## [Estratto fornito]
▬▬▬

Di Beatrice Ponzo. Un volo…con i piedi per terra…o quasi. Eppure quella sensazione si può provare: per qualche attimo…che fanno secondi se messi assieme. comunque istanti irripetibili che scaricano adrenalina: che solo chi prova un’emozione del genere può descriverle, certamente ripeterle….e mai abbandonarla.
Madre Natura è stata matrigna con noi esseri umani in quanto non ci ha donato la capacità di volare ma ha inciso nel nostro DNA il desiderio incolmabile di farlo.
Questa prospettiva cambia completamente se si decide di intraprendere una nuova avventura come traceur: cioè praticante di parkour, sport estremo che consiste nell’andare dal punto A al punto B nel modo più veloce e fluido possibile. Fin da subito si impara ad utilizzare il proprio corpo come fanno gli uccellini quando devono staccarsi dal nido: buttandosi senza paura. Per me è stato esattamente così e nonostante abbia iniziato a praticarlo da pochi mesi sento già una maggiore padronanza di me stessa che mi porta a voler saltare sempre più in alto, più distante.
Il parkour non è da sottovalutare come strumento di volo in quanto spinge chiunque lo pratichi a superare i propri limiti: spiccare il volo senz’ali non è più un’utopia ma un obiettivo da raggiungere a tutti i costi e, talvolta, ci si riesce.
È davvero un peccato che non sia ancora riconosciuto come una disciplina sportiva vera e propria nonostante venga praticato a livello amatoriale in tutto il mondo da decenni (video con milioni di visualizzazioni su Youtube ne sono la prova) ma i traceurs sono sempre più determinati a diffondere il parkour presentandolo non solo come una via d’uscita dall’ordinario ma soprattutto come un mezzo capace di far toccare a chiunque il cielo con un dito.

▬▬▬

## [Dati forniti]

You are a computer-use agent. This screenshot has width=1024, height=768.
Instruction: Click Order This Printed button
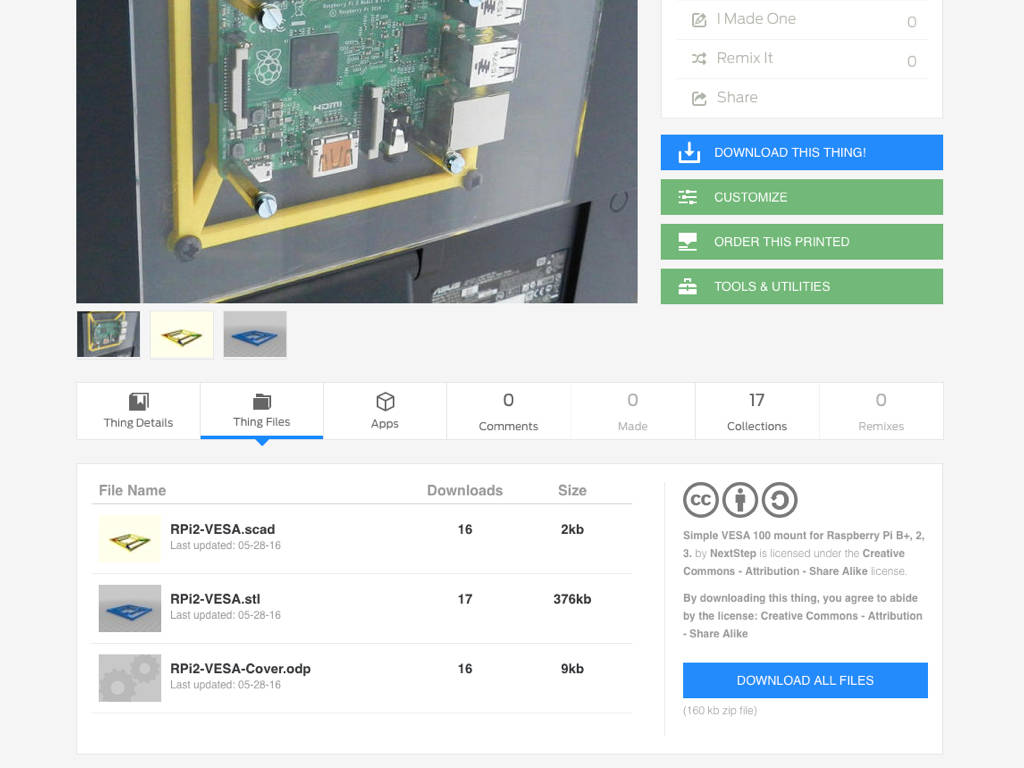pos(801,242)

▬▬▬

## [Compito A]
Rispondi alle seguenti domande basandoti sull'estratto fornito:
(i) Come viene chiamato chi pratica il parkour?
(ii) In che cosa consiste il parkour?
(iii) Che cosa viene indicato come prova che il parkour è praticato a livello amatoriale in tutto il mondo da decenni?
## [Compito B]
Spiega, in base all'estratto fornito, perché il parkour non va sottovalutato come strumento di volo.

## [Risposta A]
(i) Traceur.
(ii) Nell'andare dal punto A al punto B nel modo più veloce e fluido possibile.
(iii) I video con milioni di visualizzazioni su Youtube.

## [Risposta B]
Il parkour non va sottovalutato come strumento di volo perché spinge chiunque lo pratichi a superare i propri limiti. Così spiccare il volo senz'ali diventa un obiettivo da raggiungere a tutti i costi, e talvolta ci si riesce.